Roulette - Betting Strategies and Tactics

Betting Strategies and Tactics

Over the years, many people have tried to beat the casino, and turn roulette - a game designed to turn a profit for the house - into one on which the player expects to win. Most of the time this comes down to the use of betting systems, strategies which say that the house edge can be beaten by simply employing a special pattern of bets, often relying on the "Gambler's fallacy", the idea that past results are any guide to the future (for example, if a roulette wheel has come up 10 times in a row on red, that red on the next spin is any more or less likely than if the last spin was black).

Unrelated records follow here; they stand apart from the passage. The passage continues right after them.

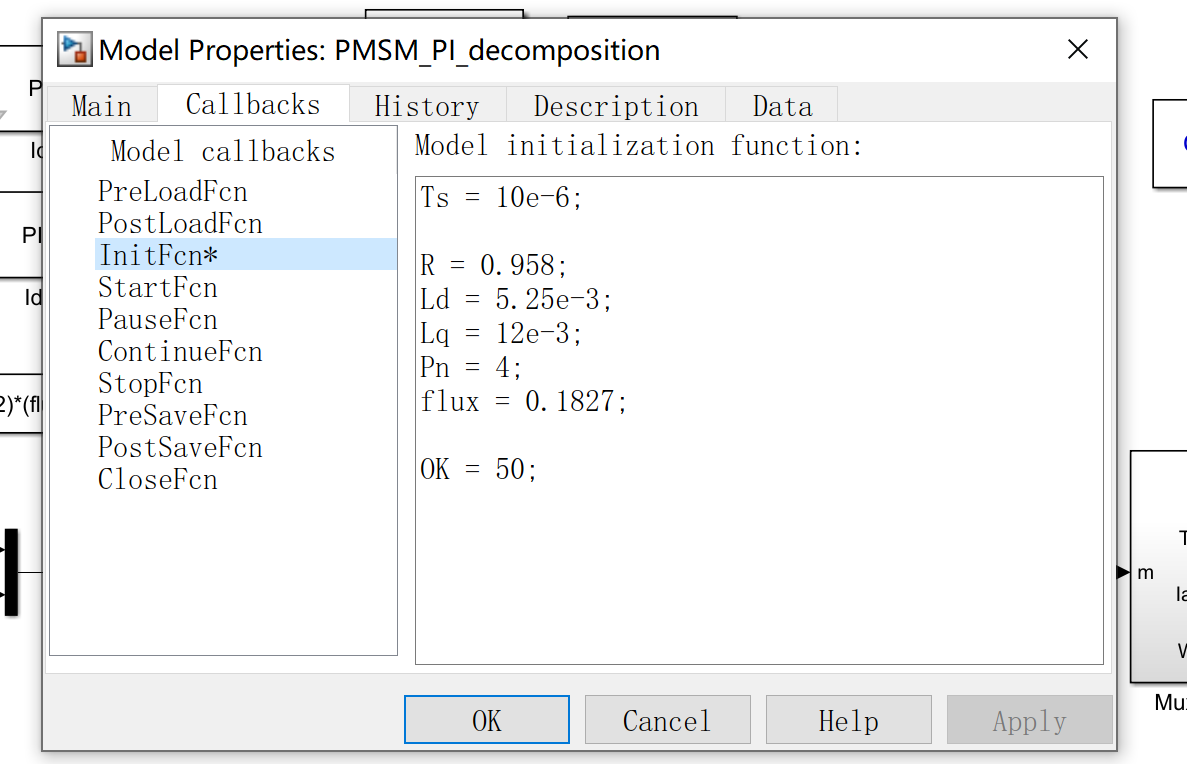The image size is (1187, 764).
Task: Select the StopFcn callback
Action: tap(150, 383)
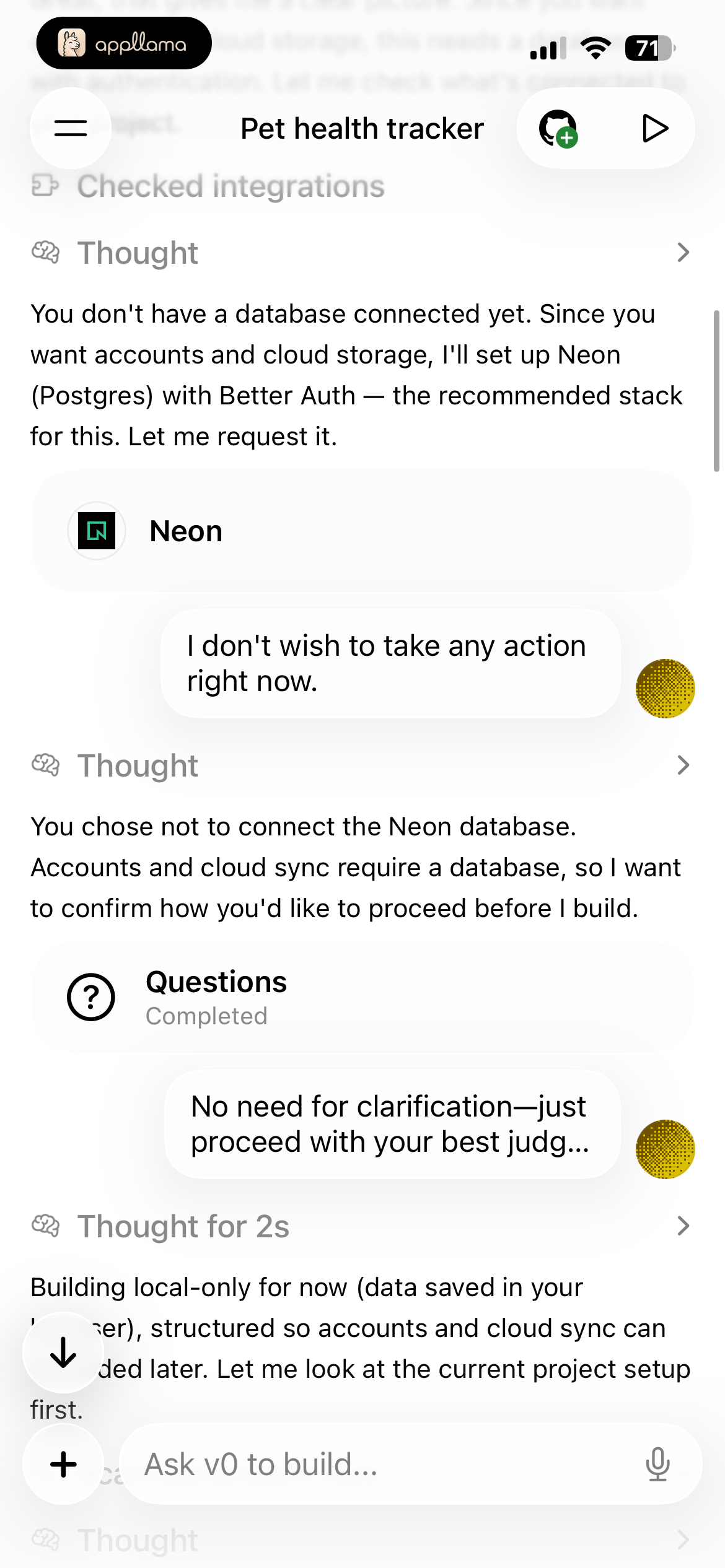
Task: Tap the appllama pill badge
Action: click(x=124, y=43)
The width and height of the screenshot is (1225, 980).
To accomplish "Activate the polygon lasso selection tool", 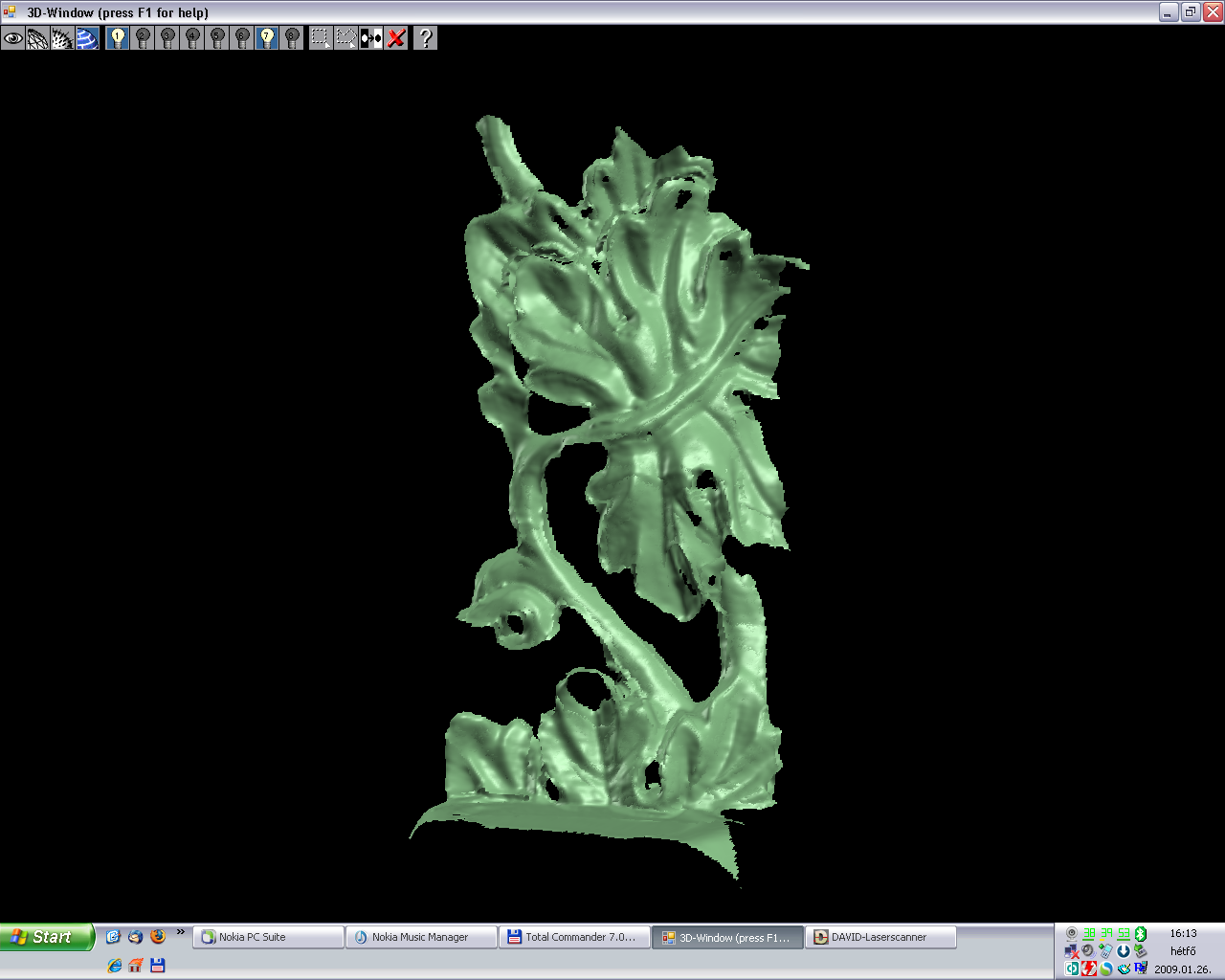I will coord(345,38).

All betting systems that rely on patterns, when employed on casino edge games will result, on average, in the player losing money. In practice, players employing betting systems may win, and may indeed win very large sums of money, but the losses (which, depending on the design of the betting system, may occur quite rarely) will outweigh the wins. Certain systems, such as the Martingale, described below, are extremely risky, because the worst case scenario (which is mathematically certain to happen, at some point) may see the player chasing losses with ever bigger bets until he runs out of money.

The American mathematician Patrick Billingsley said (Probability and Measure (second edition, page 94) that no betting system can convert a subfair game into a profitable enterprise. At least in the 1930s, some professional gamblers were able to consistently gain an edge in roulette by seeking out rigged wheels (not difficult to find at that time) and betting opposite the largest bets.